Based on the adjusted pulse period, projecting a light source to the motor to be detected, controlling the camera to acquire a new motor image in the process of projecting the light source to the motor to be detected according to the adjusted shutter exposure time;

performing target detection on the new motor image, and determining a new moving distance of a preset mark in the motor image;

if the new moving distance is smaller than or equal to the preset distance threshold value, determining a preset rotating speed as the rotating speed of the motor to be detected;

and if the new moving distance is larger than the preset distance threshold, determining the rotating speed of the motor to be detected based on the new moving distance and the adjusted pulse period.

7. The method for measuring the rotational speed of a motor according to any one of claims 1 to 6, wherein the controlling the strobe light source projects a light source to the motor to be measured according to a preset pulse period, and the method comprises, before the controlling the camera to collect an image of the motor during the projection of the light source to the motor to be measured:

acquiring shutter exposure time of a camera and strobe times of a strobe light source in the shutter exposure time;

and determining a preset pulse period of the stroboscopic light source according to the shutter exposure time and the stroboscopic frequency.

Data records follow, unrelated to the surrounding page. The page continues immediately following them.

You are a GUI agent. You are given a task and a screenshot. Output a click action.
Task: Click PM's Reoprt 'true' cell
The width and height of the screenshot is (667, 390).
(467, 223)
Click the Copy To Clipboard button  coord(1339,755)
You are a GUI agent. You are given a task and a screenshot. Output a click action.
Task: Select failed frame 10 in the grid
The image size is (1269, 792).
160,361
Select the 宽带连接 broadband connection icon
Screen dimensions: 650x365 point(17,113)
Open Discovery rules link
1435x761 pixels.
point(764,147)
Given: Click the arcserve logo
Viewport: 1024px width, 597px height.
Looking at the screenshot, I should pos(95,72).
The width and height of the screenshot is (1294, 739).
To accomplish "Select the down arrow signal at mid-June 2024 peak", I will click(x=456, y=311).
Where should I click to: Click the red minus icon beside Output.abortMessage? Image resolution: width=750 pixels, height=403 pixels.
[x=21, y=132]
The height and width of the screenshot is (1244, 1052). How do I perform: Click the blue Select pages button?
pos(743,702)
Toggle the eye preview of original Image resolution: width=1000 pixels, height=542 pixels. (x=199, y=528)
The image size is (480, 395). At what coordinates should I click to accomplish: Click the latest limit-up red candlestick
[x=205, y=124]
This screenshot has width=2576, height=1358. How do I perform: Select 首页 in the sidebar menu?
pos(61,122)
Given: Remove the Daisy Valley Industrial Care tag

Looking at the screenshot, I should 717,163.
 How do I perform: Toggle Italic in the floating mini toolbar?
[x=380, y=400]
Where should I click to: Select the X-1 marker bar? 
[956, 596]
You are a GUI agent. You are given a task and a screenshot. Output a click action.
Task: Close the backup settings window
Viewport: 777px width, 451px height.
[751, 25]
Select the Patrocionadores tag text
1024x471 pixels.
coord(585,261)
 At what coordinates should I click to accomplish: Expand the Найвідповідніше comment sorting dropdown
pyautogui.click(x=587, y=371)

8. A motor speed measurement device, the device comprising:

the image acquisition module is used for controlling the stroboscopic light source to project a light source to the motor to be detected according to a preset pulse period and controlling the camera to acquire a motor image in the process of projecting the light source to the motor to be detected; the surface of the motor rotating shaft to be detected is provided with a preset mark;

the distance detection module is used for carrying out target detection on the motor image and determining the moving distance of a preset mark in the motor image;

and the rotating speed measuring module is used for determining the rotating speed of the motor to be measured based on the moving distance and the preset pulse period.

9. An electronic device comprising a memory and a processor; the memory stores an application program, and the processor is configured to execute the application program in the memory to perform the operations in the motor rotation speed measurement method according to any one of claims 1 to 7.

10. A storage medium storing a plurality of instructions adapted to be loaded by a processor to perform the steps of the motor speed measurement method of any one of claims 1 to 7.